Vérité manque à Kettricken. Elle aurait tant aimé avoir plus de temps avec lui. Malheureusement, grâce à la disparition de Vérité, elle sait ce que cela fait de perdre un être très important. C’est sans doute pour cela qu’elle est capable d’apporter un tant soi peu de consolation à Fitz après la mort d’Oeil-de-Nuit alors que personne d’autre n’en est capable. Sa confession touche Fitz ; elle lui affirme tendrement que « j’ai parfois l’impression de le sentir près de moi, en train de me souffler des conseils pendant les heures difficiles de ma vie. Puisse Oeil-de-Nuit demeurer avec vous comme Vérité reste avec moi ».

Le souvenir de Vérité est présent, vivace. Elle surveille attentivement sa mémoire. On en a la confirmation quand des représentants de Terrilville viennent au château de Castelcerf demander l’aide des Six-Duchés contre Chalcède. Ils proposent une alliance en mettant en avant qu’ils pourraient possiblement compter sur le réel dernier dragon. Pour un duchéen lambda, ce serait déjà presque une insulte tant les images des dragons libérant le royaume des Pirates Rouges font partie de la culture personnelle. Kettricken le prend comme une insulte personnelle, une remise en cause du statut de son mari, de ses accomplissements. Elle explose et Fitz en est témoin : « je crois qu’aucune insulte personnelle n’aurait provoqué une réaction aussi indignée de la part de notre souveraine. Les visiteurs ne pouvaient pas savoir que c’était l’histoire de son roi, Vérité, son unique amour, qu’elle défendait ».

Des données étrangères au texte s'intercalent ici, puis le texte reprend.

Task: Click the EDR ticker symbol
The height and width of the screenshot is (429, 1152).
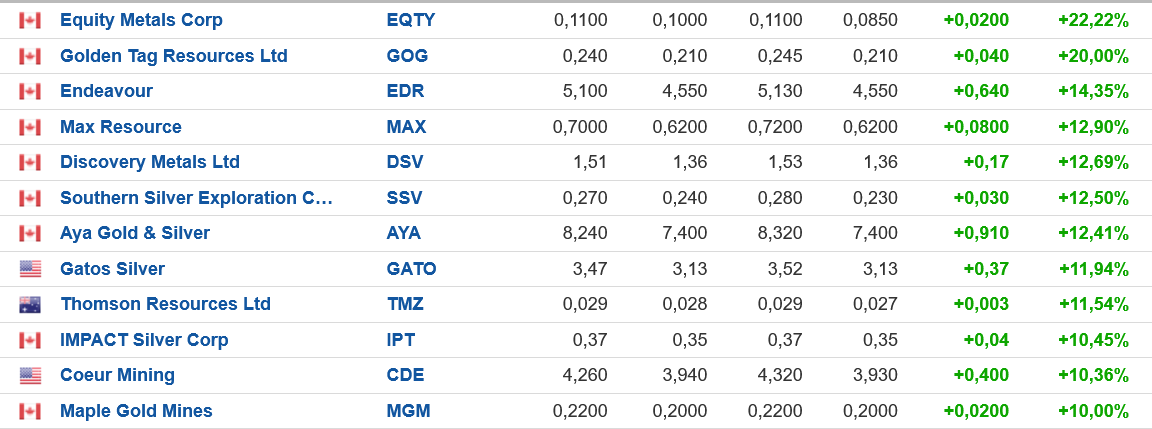Action: click(x=405, y=91)
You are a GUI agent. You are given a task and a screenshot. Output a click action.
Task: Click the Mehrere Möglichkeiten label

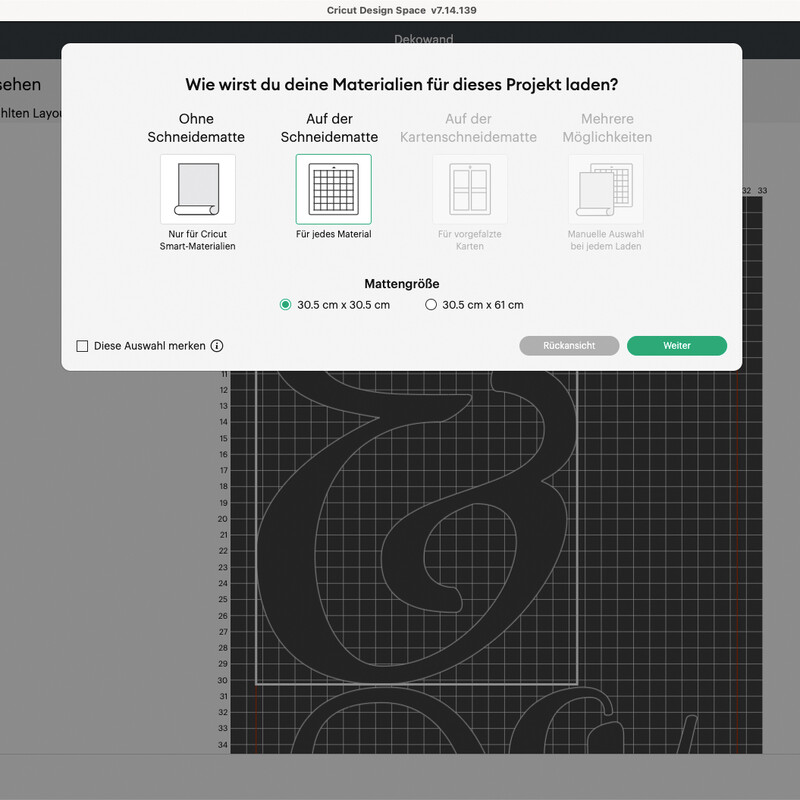(607, 128)
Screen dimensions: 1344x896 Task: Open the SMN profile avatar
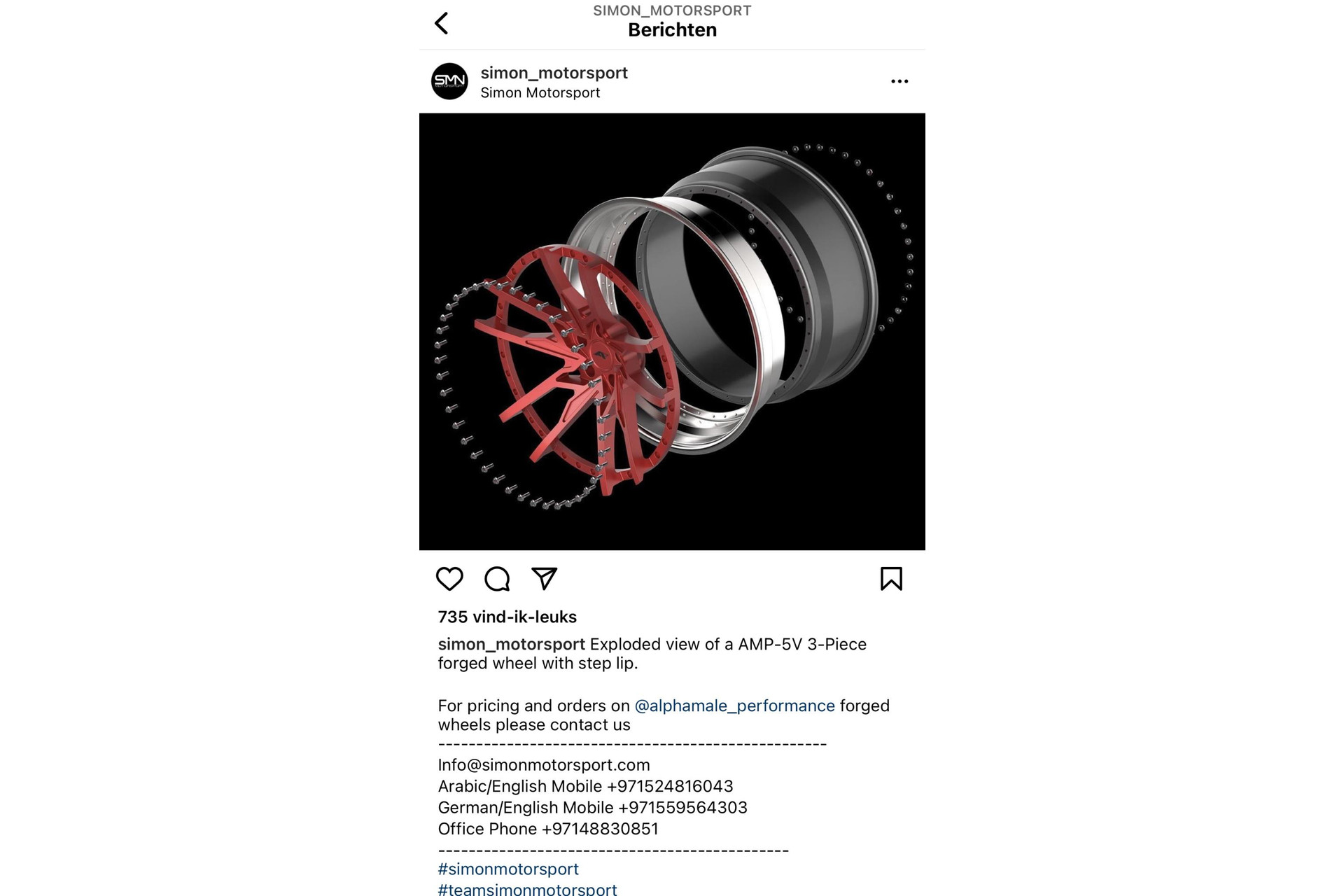449,81
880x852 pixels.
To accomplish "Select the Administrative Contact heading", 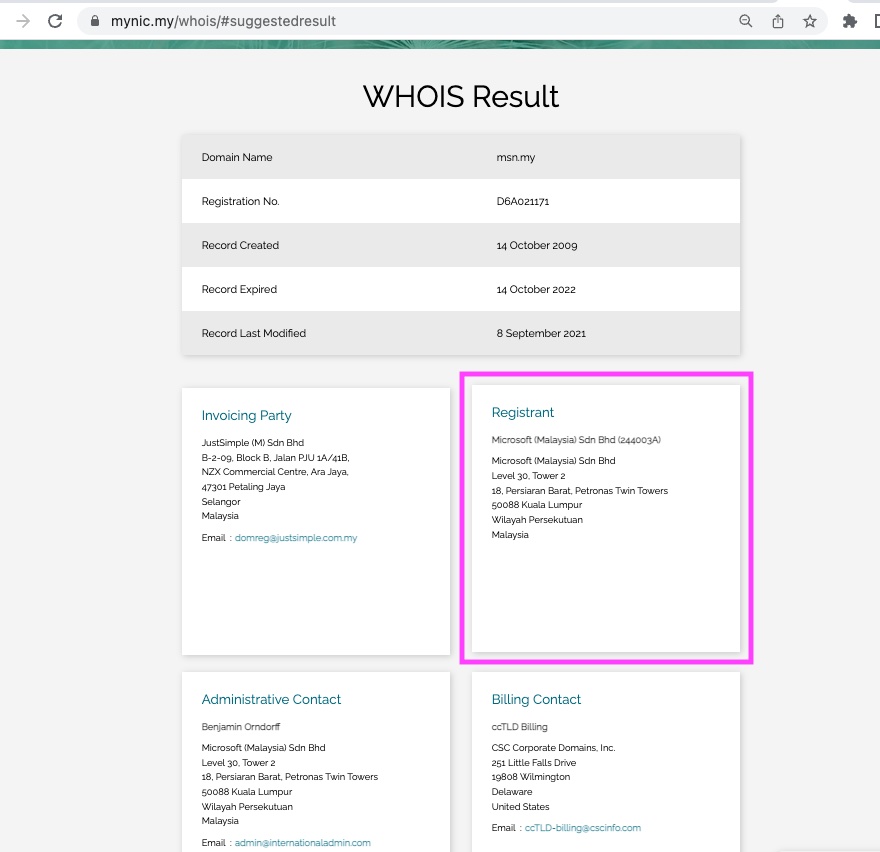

Dans la trilogie du Fou et de l’assassin, Kettricken a vieilli. Devoir assume pleinement son rôle de Roi, accompagné d’Elliania. Elle se rend dans les Montagnes pour rendre un dernier hommage au roi mourant et assurer le passage de six à sept duchés. Elle permet également à Fitz de sortir de l’ombre en enclenchant le processus qui le permettra de réapparaître publiquement. Elle avoue à Fitz qu’elle a toujours su qu’il avait prêté son corps à Vérité pour la conception de Devoir ; cela peut, d’ailleurs, aussi expliquer son attachement à Fitz. Elle rend visite au dragon de Vérité quand Fitz forge son loup de pierre et d’Art. Ce besoin la rongeait, elle avait faim de pouvoir revoir son roi. Elle en a même fait la demande à Fitz, de la faire traverser par un pilier d’Art (« par ce pilier, si vous me teniez par la Amin, vous pourriez me conduire à lui ? Ne fût-ce qu’une fois ? Je sais, je sais que je ne le retrouverais pas vraiment ; mais rien que toucher la pierre qui l’emprisonne… » La peine de Kettricken est perceptible.